PROBLEM DETAILS: Produce the same data once more, line for line.
EXERCISE DATA: Begin
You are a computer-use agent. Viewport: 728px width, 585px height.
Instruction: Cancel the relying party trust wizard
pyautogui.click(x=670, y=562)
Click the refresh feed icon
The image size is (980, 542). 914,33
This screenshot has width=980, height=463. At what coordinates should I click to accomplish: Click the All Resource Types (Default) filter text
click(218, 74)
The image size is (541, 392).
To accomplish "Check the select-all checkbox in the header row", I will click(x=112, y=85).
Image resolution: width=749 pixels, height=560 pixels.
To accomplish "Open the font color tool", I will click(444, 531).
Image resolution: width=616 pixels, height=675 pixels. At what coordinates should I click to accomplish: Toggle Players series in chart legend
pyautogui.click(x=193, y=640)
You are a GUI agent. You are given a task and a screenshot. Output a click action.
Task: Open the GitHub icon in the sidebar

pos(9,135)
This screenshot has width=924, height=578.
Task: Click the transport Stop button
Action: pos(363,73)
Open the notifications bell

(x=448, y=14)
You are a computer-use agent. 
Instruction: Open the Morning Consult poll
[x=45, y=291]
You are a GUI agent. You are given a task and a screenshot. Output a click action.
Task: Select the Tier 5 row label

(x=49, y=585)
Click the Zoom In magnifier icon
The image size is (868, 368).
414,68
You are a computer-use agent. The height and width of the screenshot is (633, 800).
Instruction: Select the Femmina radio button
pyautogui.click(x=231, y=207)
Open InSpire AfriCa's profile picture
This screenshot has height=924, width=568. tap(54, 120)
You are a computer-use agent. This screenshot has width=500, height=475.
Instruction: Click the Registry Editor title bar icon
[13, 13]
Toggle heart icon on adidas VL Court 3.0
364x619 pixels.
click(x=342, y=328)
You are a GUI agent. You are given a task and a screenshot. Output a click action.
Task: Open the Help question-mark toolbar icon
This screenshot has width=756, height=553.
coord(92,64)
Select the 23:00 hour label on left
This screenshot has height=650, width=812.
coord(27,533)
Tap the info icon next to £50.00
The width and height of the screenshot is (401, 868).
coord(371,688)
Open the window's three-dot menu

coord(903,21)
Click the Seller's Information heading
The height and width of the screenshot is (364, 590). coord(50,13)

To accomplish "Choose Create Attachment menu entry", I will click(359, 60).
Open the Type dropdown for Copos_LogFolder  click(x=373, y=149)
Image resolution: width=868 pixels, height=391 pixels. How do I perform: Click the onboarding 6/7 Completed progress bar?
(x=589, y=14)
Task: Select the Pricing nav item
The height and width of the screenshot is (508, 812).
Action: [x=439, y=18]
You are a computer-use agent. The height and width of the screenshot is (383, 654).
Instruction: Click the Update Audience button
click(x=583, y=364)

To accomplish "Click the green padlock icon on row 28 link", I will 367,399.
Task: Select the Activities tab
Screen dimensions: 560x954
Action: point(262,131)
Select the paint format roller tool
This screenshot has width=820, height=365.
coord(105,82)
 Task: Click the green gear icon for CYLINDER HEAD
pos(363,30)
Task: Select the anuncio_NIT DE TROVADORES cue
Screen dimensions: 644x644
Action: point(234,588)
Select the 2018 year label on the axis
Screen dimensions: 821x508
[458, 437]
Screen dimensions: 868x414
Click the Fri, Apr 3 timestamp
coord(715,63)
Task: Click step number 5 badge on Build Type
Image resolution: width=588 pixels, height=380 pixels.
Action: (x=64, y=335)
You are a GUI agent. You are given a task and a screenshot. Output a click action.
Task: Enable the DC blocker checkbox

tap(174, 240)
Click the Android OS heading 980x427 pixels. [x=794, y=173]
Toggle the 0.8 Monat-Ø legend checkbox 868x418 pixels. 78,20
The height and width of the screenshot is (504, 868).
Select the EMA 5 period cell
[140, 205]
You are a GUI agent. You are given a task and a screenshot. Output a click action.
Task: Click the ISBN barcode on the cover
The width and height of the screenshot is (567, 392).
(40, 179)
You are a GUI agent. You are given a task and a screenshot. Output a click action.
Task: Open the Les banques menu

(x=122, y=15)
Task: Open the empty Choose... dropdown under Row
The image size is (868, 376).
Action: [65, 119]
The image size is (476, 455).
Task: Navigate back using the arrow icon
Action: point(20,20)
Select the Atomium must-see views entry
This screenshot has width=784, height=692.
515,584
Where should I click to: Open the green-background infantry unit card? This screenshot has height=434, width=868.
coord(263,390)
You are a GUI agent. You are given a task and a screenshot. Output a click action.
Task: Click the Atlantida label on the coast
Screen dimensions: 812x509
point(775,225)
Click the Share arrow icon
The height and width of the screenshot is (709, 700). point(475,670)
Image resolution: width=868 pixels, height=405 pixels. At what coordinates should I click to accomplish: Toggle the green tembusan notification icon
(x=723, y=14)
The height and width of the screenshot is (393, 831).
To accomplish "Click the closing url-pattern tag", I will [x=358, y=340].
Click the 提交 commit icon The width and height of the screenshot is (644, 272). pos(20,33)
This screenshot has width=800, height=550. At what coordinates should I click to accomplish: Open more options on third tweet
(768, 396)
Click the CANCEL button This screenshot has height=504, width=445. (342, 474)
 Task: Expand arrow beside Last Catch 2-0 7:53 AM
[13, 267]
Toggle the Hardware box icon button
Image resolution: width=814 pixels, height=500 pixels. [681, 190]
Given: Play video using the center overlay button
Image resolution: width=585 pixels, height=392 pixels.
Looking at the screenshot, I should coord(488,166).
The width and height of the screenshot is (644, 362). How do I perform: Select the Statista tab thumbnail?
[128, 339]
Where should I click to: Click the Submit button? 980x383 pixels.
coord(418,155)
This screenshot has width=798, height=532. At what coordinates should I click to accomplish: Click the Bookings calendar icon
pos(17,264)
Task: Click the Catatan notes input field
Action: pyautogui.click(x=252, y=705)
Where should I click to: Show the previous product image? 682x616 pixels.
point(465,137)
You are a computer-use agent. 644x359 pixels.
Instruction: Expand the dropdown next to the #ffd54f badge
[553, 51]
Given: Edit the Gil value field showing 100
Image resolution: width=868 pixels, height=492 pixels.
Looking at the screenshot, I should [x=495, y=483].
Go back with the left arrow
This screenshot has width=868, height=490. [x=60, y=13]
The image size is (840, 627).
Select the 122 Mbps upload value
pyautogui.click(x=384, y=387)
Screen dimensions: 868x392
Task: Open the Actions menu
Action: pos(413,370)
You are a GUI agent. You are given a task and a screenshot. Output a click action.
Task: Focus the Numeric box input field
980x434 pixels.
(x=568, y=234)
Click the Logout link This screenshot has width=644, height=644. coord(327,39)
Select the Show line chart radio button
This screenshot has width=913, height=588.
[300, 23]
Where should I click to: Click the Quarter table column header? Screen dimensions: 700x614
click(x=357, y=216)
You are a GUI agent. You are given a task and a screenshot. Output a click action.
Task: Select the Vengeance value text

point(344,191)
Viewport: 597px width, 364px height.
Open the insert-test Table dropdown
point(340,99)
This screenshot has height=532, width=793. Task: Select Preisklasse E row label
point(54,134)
EXERCISE DATA: End
RESPONSE TO THE TASK:
You are a computer-use agent. Viewport: 728px width, 585px height.
Instruction: Cancel the relying party trust wizard
pyautogui.click(x=670, y=562)
Click the refresh feed icon
The image size is (980, 542). 914,33
This screenshot has width=980, height=463. At what coordinates should I click to accomplish: Click the All Resource Types (Default) filter text
click(218, 74)
The image size is (541, 392).
To accomplish "Check the select-all checkbox in the header row", I will click(x=112, y=85).
Image resolution: width=749 pixels, height=560 pixels.
To accomplish "Open the font color tool", I will click(444, 531).
Image resolution: width=616 pixels, height=675 pixels. At what coordinates should I click to accomplish: Toggle Players series in chart legend
pyautogui.click(x=193, y=640)
You are a GUI agent. You are given a task and a screenshot. Output a click action.
Task: Open the GitHub icon in the sidebar

pos(9,135)
This screenshot has width=924, height=578.
Task: Click the transport Stop button
Action: pos(363,73)
Open the notifications bell

(x=448, y=14)
You are a computer-use agent. 
Instruction: Open the Morning Consult poll
[x=45, y=291]
You are a GUI agent. You are given a task and a screenshot. Output a click action.
Task: Select the Tier 5 row label

(x=49, y=585)
Click the Zoom In magnifier icon
The image size is (868, 368).
414,68
You are a computer-use agent. The height and width of the screenshot is (633, 800).
Instruction: Select the Femmina radio button
pyautogui.click(x=231, y=207)
Open InSpire AfriCa's profile picture
This screenshot has height=924, width=568. tap(54, 120)
You are a computer-use agent. This screenshot has width=500, height=475.
Instruction: Click the Registry Editor title bar icon
[13, 13]
Toggle heart icon on adidas VL Court 3.0
364x619 pixels.
click(x=342, y=328)
You are a GUI agent. You are given a task and a screenshot. Output a click action.
Task: Open the Help question-mark toolbar icon
This screenshot has width=756, height=553.
coord(92,64)
Select the 23:00 hour label on left
This screenshot has height=650, width=812.
coord(27,533)
Tap the info icon next to £50.00
The width and height of the screenshot is (401, 868).
coord(371,688)
Open the window's three-dot menu

coord(903,21)
Click the Seller's Information heading
The height and width of the screenshot is (364, 590). coord(50,13)

To accomplish "Choose Create Attachment menu entry", I will click(359, 60).
Open the Type dropdown for Copos_LogFolder  click(x=373, y=149)
Image resolution: width=868 pixels, height=391 pixels. How do I perform: Click the onboarding 6/7 Completed progress bar?
(x=589, y=14)
Task: Select the Pricing nav item
The height and width of the screenshot is (508, 812).
Action: [x=439, y=18]
You are a computer-use agent. The height and width of the screenshot is (383, 654).
Instruction: Click the Update Audience button
click(x=583, y=364)

To accomplish "Click the green padlock icon on row 28 link", I will 367,399.
Task: Select the Activities tab
Screen dimensions: 560x954
Action: point(262,131)
Select the paint format roller tool
This screenshot has width=820, height=365.
coord(105,82)
 Task: Click the green gear icon for CYLINDER HEAD
pos(363,30)
Task: Select the anuncio_NIT DE TROVADORES cue
Screen dimensions: 644x644
Action: point(234,588)
Select the 2018 year label on the axis
Screen dimensions: 821x508
[458, 437]
Screen dimensions: 868x414
Click the Fri, Apr 3 timestamp
coord(715,63)
Task: Click step number 5 badge on Build Type
Image resolution: width=588 pixels, height=380 pixels.
Action: (x=64, y=335)
You are a GUI agent. You are given a task and a screenshot. Output a click action.
Task: Enable the DC blocker checkbox

tap(174, 240)
Click the Android OS heading 980x427 pixels. [x=794, y=173]
Toggle the 0.8 Monat-Ø legend checkbox 868x418 pixels. 78,20
The height and width of the screenshot is (504, 868).
Select the EMA 5 period cell
[140, 205]
You are a GUI agent. You are given a task and a screenshot. Output a click action.
Task: Click the ISBN barcode on the cover
The width and height of the screenshot is (567, 392).
(40, 179)
You are a GUI agent. You are given a task and a screenshot. Output a click action.
Task: Open the Les banques menu

(x=122, y=15)
Task: Open the empty Choose... dropdown under Row
The image size is (868, 376).
Action: [65, 119]
The image size is (476, 455).
Task: Navigate back using the arrow icon
Action: point(20,20)
Select the Atomium must-see views entry
This screenshot has width=784, height=692.
515,584
Where should I click to: Open the green-background infantry unit card? This screenshot has height=434, width=868.
coord(263,390)
You are a GUI agent. You are given a task and a screenshot. Output a click action.
Task: Click the Atlantida label on the coast
Screen dimensions: 812x509
point(775,225)
Click the Share arrow icon
The height and width of the screenshot is (709, 700). point(475,670)
Image resolution: width=868 pixels, height=405 pixels. At what coordinates should I click to accomplish: Toggle the green tembusan notification icon
(x=723, y=14)
The height and width of the screenshot is (393, 831).
To accomplish "Click the closing url-pattern tag", I will [x=358, y=340].
Click the 提交 commit icon The width and height of the screenshot is (644, 272). pos(20,33)
This screenshot has width=800, height=550. At what coordinates should I click to accomplish: Open more options on third tweet
(768, 396)
Click the CANCEL button This screenshot has height=504, width=445. (342, 474)
 Task: Expand arrow beside Last Catch 2-0 7:53 AM
[13, 267]
Toggle the Hardware box icon button
Image resolution: width=814 pixels, height=500 pixels. [681, 190]
Given: Play video using the center overlay button
Image resolution: width=585 pixels, height=392 pixels.
Looking at the screenshot, I should coord(488,166).
The width and height of the screenshot is (644, 362). How do I perform: Select the Statista tab thumbnail?
[128, 339]
Where should I click to: Click the Submit button? 980x383 pixels.
coord(418,155)
This screenshot has width=798, height=532. At what coordinates should I click to accomplish: Click the Bookings calendar icon
pos(17,264)
Task: Click the Catatan notes input field
Action: pyautogui.click(x=252, y=705)
Where should I click to: Show the previous product image? 682x616 pixels.
point(465,137)
You are a computer-use agent. 644x359 pixels.
Instruction: Expand the dropdown next to the #ffd54f badge
[553, 51]
Given: Edit the Gil value field showing 100
Image resolution: width=868 pixels, height=492 pixels.
Looking at the screenshot, I should [x=495, y=483].
Go back with the left arrow
This screenshot has width=868, height=490. [x=60, y=13]
The image size is (840, 627).
Select the 122 Mbps upload value
pyautogui.click(x=384, y=387)
Screen dimensions: 868x392
Task: Open the Actions menu
Action: pos(413,370)
You are a GUI agent. You are given a task and a screenshot. Output a click action.
Task: Focus the Numeric box input field
980x434 pixels.
(x=568, y=234)
Click the Logout link This screenshot has width=644, height=644. coord(327,39)
Select the Show line chart radio button
This screenshot has width=913, height=588.
[300, 23]
Where should I click to: Click the Quarter table column header? Screen dimensions: 700x614
click(x=357, y=216)
You are a GUI agent. You are given a task and a screenshot. Output a click action.
Task: Select the Vengeance value text

point(344,191)
Viewport: 597px width, 364px height.
Open the insert-test Table dropdown
point(340,99)
This screenshot has height=532, width=793. Task: Select Preisklasse E row label
point(54,134)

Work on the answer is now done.